Ken Courtright [33:18]
Okay, I have zero retirement money, I have no 401k I have no IRA. I am raised by a family that trained us from eight years old, that we live privately held in debt free. We pay our homes off in 4 years, we buy used cars for cash. And so we are trained to plow our money back into our business. That is our retirement. And currently income store has 1100 different revenue streams. So that is my retirement account.
Denis O’Brien [33:50]
I love that. And do you have a favorite book that you’re currently into?
Ken Courtright [34:23]
Not currently into. But I believe the greatest business book of all time is Brian Tracy’s book Psychology of Selling. It’s like the Bible of business to me, it’s not about selling.

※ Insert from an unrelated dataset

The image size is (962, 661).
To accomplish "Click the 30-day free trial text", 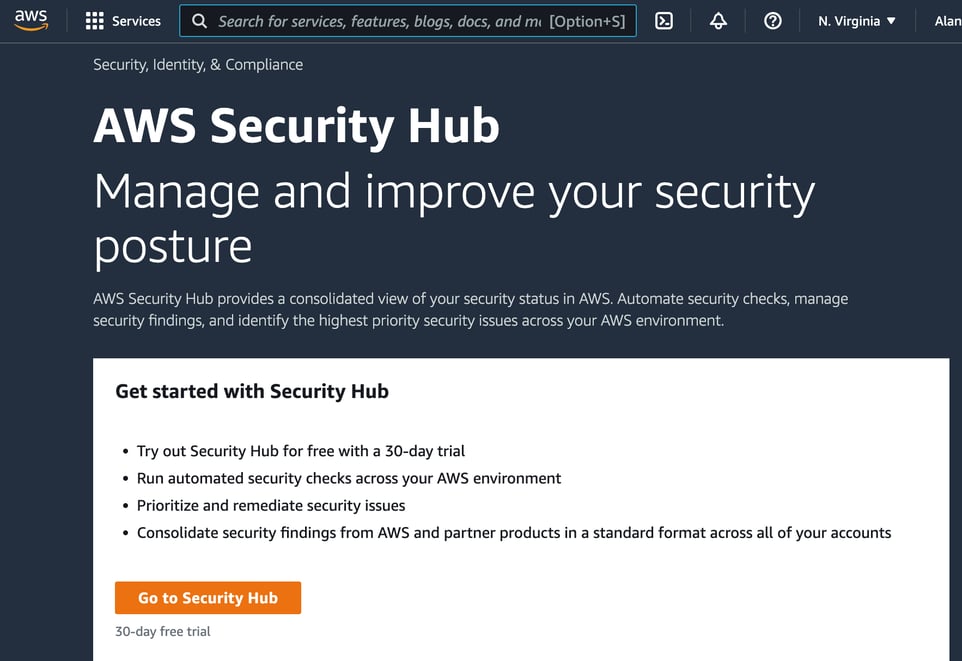I will point(163,631).
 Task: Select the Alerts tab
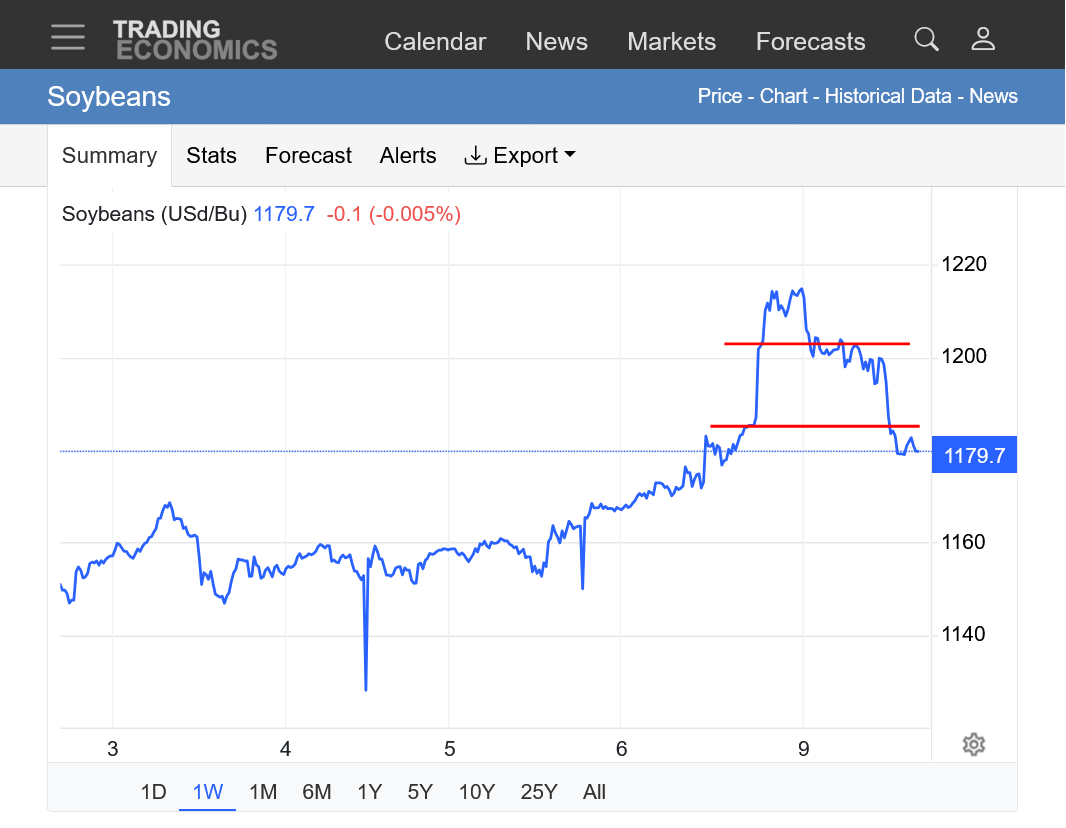pyautogui.click(x=408, y=156)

It’s about why people buy things, how to communicate with one person to another in a company, how to get an 11 year old to do math in school. It is one of the greatest books on how to build, run and manage a business and how to build, run and manage a family that I’ve ever got my hands on.
Katie Welsh [34:23]
Okay and do you have a favorite quote that you try to live by?
Ken Courtright [34:28]
Don’t get good, get done.
Denis O’Brien [34:30]
I love that. Ken we’ve had]a lot of fun hanging out today. Do you have any other last parting piece of advice for our listeners? And then we’ll say goodbye.
Ken Courtright [34:38]
Yes, I would if I can also say one last thing. It’s nothing is more profound, or will generate any individual more money than increasing their intellectual property. I live on the principle of what is called a life cycle or a success wheel. Somebody asked me one day you know how in the world is income store every single year doubling over the previous year. And I said it’s simple. I started out in the early 90s. I didn’t know anything, but I knew I didn’t know. So I started to go into conferences. Every time I went to a conference, somebody was on stage. And they would recommend a book that got them where they are, I would read that book. And then all of a sudden after reading book after book, and I’ve read a book a week for 30 years on business and marketing management. All of a sudden, I found I had a lot to say in these meetings in these business meetings. And then I started meeting people of importance. And then I started doing larger business deals. And the thing that grows intellectual property more than anything is large business deals. But then all of a sudden, I realized, you know what, I’m slipping a little bit, I stopped going to conferences. So my wife and I after a few years absence of attending events, we went back to events. They were recommending different books, we read those books, we develop more intellectual property, we bumped into bigger and bigger business people we did bigger and bigger deals. And then we went back again into the conference space. This time, everybody asked us to be the speakers on stage instead of in the audience. So we were networking with bigger people. We were reading deeper books. And the bottom line is, if I can impart one piece of advice, I own a company with my wife. I just decided to do a 15 month Executive MBA plan at Pepperdine University. It’s incredibly expensive. every three weeks I have to live in California. I don’t carry business cards, so I can’t put MBA after my name. I’m not doing it for a grade. I’m doing it because I have to continually sharpen my saw. Nothing makes our company more money than growing the intellectual property of every person in our company and that includes myself and my wife. So if I can impart one piece of wisdom become what Peter Senge calls in the book The Fifth Discipline, an ever growing learner, have a learning organization have a learning mindset mindset and never stop learning and if you never stop learning, your income will never stop growing.
Denis O’Brien [37:8]
Money clan we’ve been hanging out with Ken Courtright, visit their website, its incomestore.com and definitely never stop learning constantly recreate yourself and make a better you.